> _SUPPLIED INFORMATION_
|---|
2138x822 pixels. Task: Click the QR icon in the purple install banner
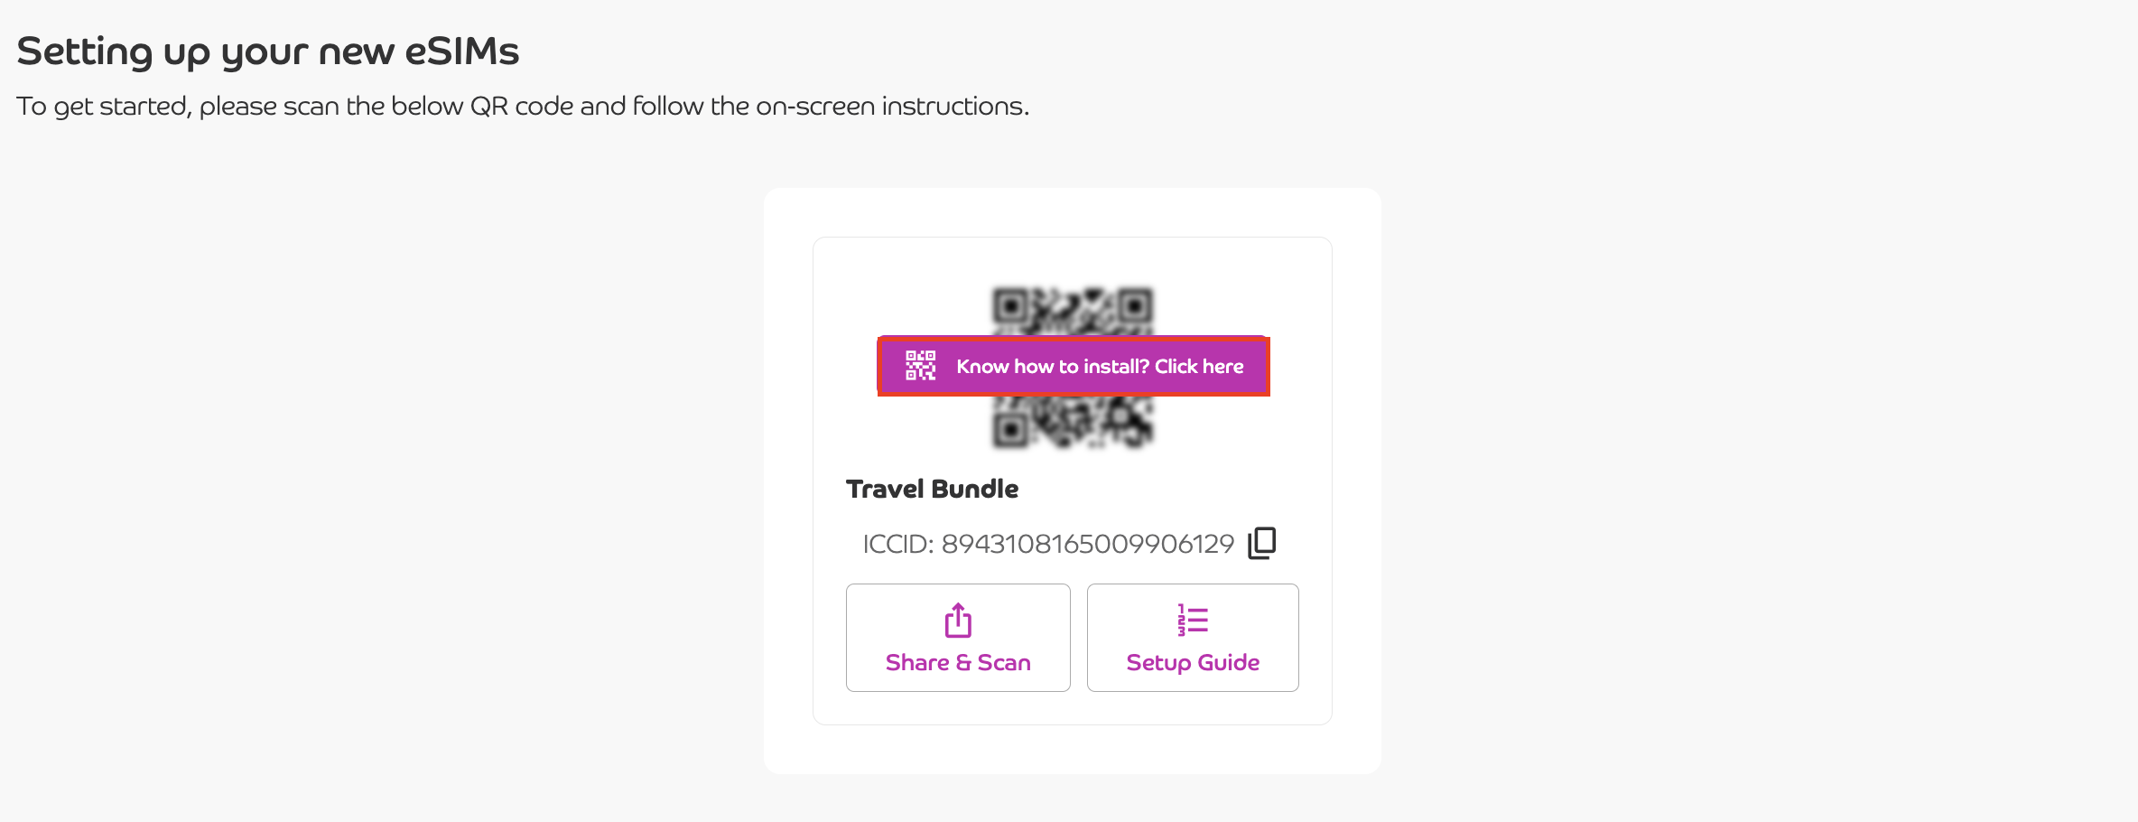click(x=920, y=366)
|---|
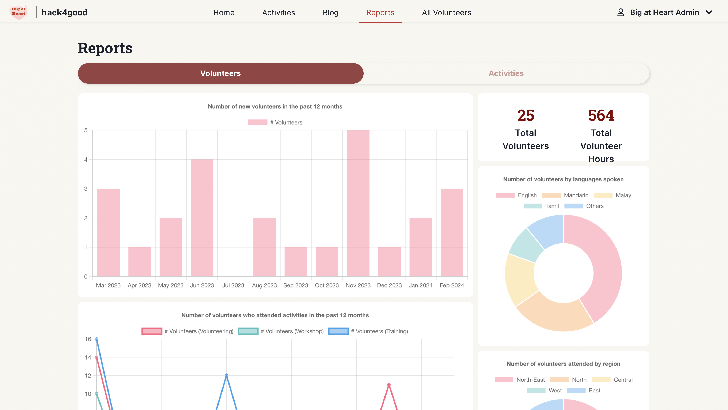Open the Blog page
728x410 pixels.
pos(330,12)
|---|
> _PROBLEM TO WORK ON_
Put the stretch of the listing above, from the line containing "2138x822 pixels. Task: Click" through the line containing "click(x=920, y=366)", into a numbered list without blank lines, and leave the pictures out.

> _WRITTEN ANSWER_
1. 2138x822 pixels. Task: Click the QR icon in the purple install banner
2. click(x=920, y=366)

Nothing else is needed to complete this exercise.